Labour unrest that has halted output at the Bochum car and parts factory since GM announced the cuts on Thursday disrupted two other GM plants in Europe that depend on Bochum for parts.
A lack of axles forced a factory in Antwerp, Belgium, to halt production, while a dearth of exhaust systems closed down assembly lines at Ruesselsheim, Germany, which is Opel's headquarters. But GM said most plants in Europe were functioning normally.
"The vast majority of our workforce around Europe is working regularly and is taking the attitude that we need to be constructive about this and that a strike or industrial action is not appropriate," a GM Europe spokesman said.
In Sweden, several hundred workers downed tools at the Saab plant in Trollhattan for a two-hour meeting with union leaders.
"I think it was a good demonstration. This is the only thing we can do right now -- to show some form of union solidarity across European borders,' said Katrin Svensson, 42, an engineer who has been working at Saab for 19 years.
Germany in Crosshairs
After a first round of talks on Monday with employee representatives, Opel said both sides aimed to make German works in Bochum, Ruesselsheim and Kaiserslautern competitive enough to survive beyond 2010. Talks will continue, Opel said, adding that it would explore all possible alternatives to forced layoffs.
But hard-pressed staff at the Bochum plant kept output idle while they decided whether to heed the German government's calls to return to work while negotiations go on.

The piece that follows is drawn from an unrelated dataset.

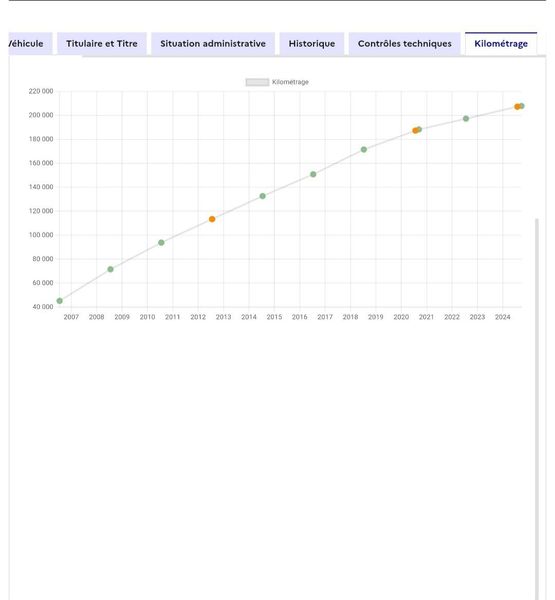Go to Contrôles techniques tab
Viewport: 555px width, 600px height.
tap(405, 44)
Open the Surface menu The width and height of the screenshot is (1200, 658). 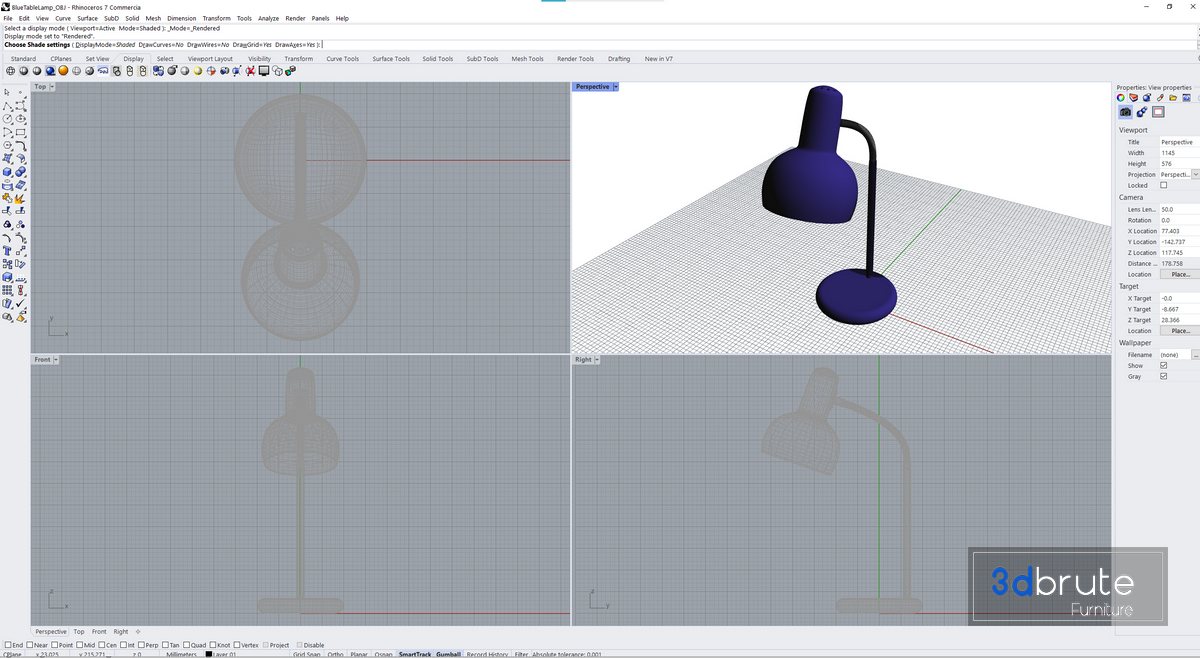[88, 18]
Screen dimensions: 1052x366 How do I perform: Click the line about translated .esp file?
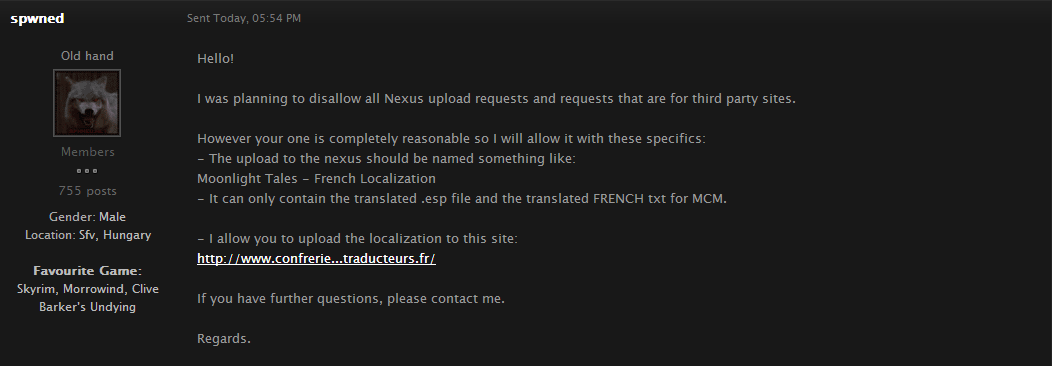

Opel management urged the IG Metall metalworkers union to use its influence to get Bochum up and running again.
German Economy Minister Wolfgang Clement again urged Opel workers to return to the assembly line.
"We're doing everything to save this site," he told ZDF television. "There is cause for optimism that a resolution is possible. There is a need for sharp cost-cutting, which I'm afraid can't be done without some layoffs."
The Roman Catholic bishop of Essen, Franz Grave, also told protesting Bochum staff to resume work. Labour leaders reacted with relief and defiance to signs that GM could scale back job cuts if costs still came down.
"Opel management's blockade has been broken," crowed Dietmar Hahn, head of the Bochum plant's works council.
"We are on the right track and will succeed," he said, deriding GM's drive for drastic savings. "All that the losers in pinstripes can think of is job cuts."
GM says it has to save 500 million euros by 2006 at its uncompetitive European operations, which have not made a profit since 1999 and still face overcapacity and intense pressure on prices in a fiercely competitive market. The bulk of the job cuts target high-cost Germany, home to the world's best-paid car workers and where one out of every seven jobs depends on the motor vehicle sector.
GM's radical cuts reflect the misery of a car-making sector in western Europe that is desperately trying to counter the euro's strength, high labour costs and intense competition from Asian rivals, which are steadily winning market share.
Ford's loss-making Jaguar luxury brand is cutting 1,150 jobs in Britain, and Volkswagen is trying to push through a 30 percent cut in German labour costs by 2011.